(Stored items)
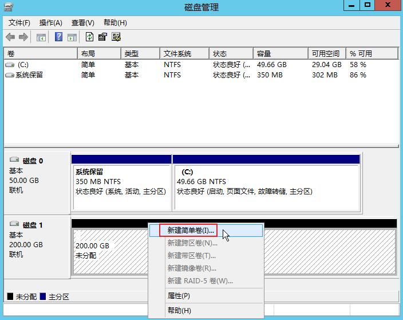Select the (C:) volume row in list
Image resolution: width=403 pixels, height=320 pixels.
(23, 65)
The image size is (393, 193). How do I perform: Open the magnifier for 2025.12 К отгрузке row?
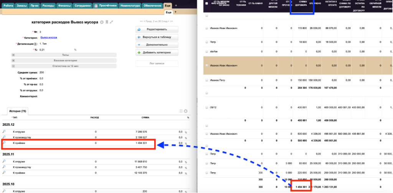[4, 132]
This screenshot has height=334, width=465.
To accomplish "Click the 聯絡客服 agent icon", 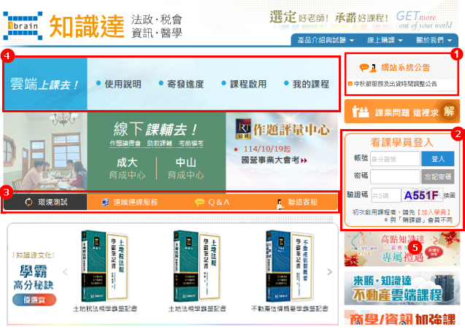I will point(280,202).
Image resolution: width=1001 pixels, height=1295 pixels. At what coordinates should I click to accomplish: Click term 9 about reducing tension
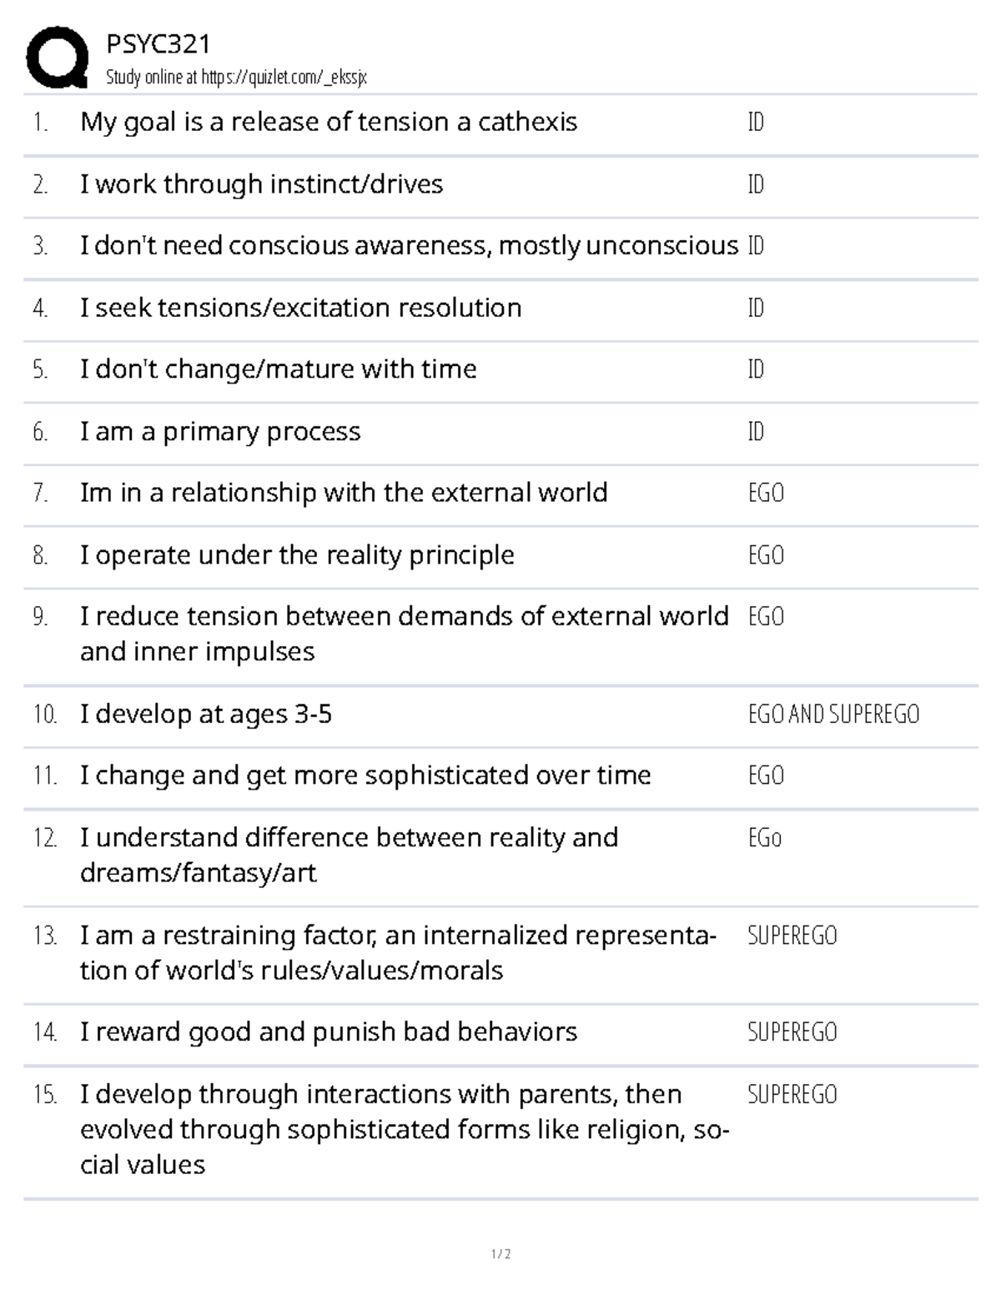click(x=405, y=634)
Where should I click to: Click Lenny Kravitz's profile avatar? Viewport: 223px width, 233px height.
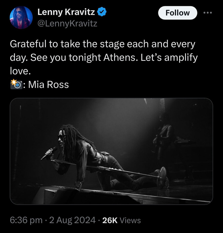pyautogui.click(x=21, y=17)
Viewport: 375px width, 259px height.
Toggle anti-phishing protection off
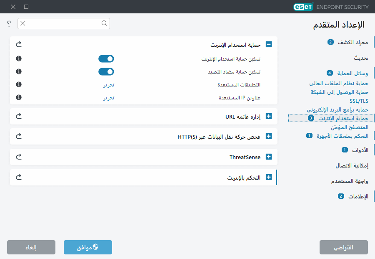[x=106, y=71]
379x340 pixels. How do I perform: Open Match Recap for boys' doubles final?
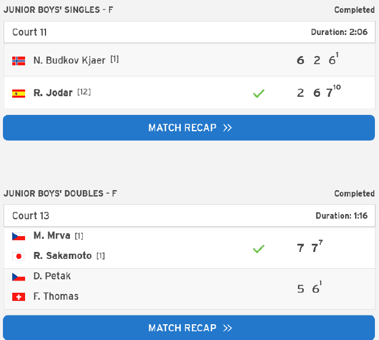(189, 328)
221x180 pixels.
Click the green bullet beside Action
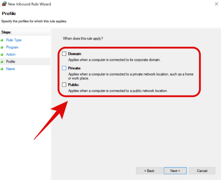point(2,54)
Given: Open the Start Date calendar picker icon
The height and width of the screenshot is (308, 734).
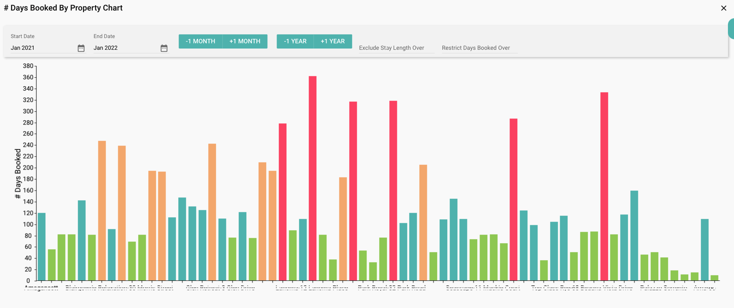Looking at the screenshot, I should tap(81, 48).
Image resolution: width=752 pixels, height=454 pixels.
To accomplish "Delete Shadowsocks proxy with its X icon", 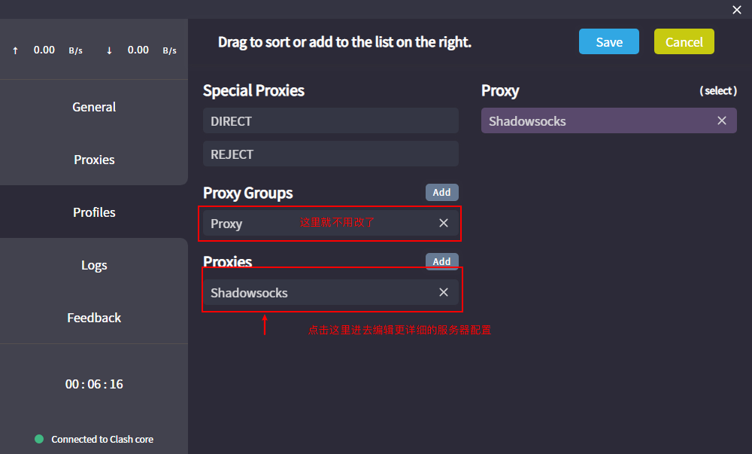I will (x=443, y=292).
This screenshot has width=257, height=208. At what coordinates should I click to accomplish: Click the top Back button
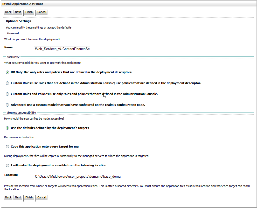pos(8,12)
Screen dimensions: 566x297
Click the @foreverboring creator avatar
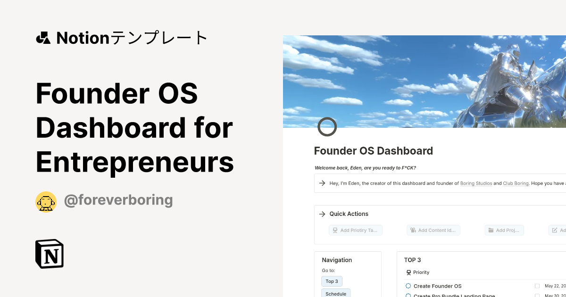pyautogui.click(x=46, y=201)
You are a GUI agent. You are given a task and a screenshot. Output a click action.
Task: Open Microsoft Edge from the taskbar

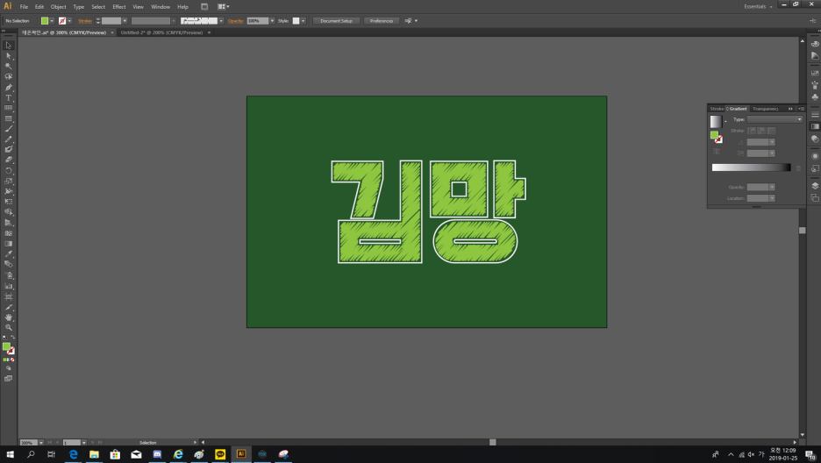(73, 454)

To do
What is needed is an exact repetition of every line from the line with "Click the @foreverboring creator avatar" to the end of the data above, both ends included, with no pictures.

Solution to the exercise
Click the @foreverboring creator avatar
pyautogui.click(x=46, y=201)
You are a GUI agent. You are given a task and a screenshot. Output a click action.
Task: Open Microsoft Edge from the taskbar

(73, 454)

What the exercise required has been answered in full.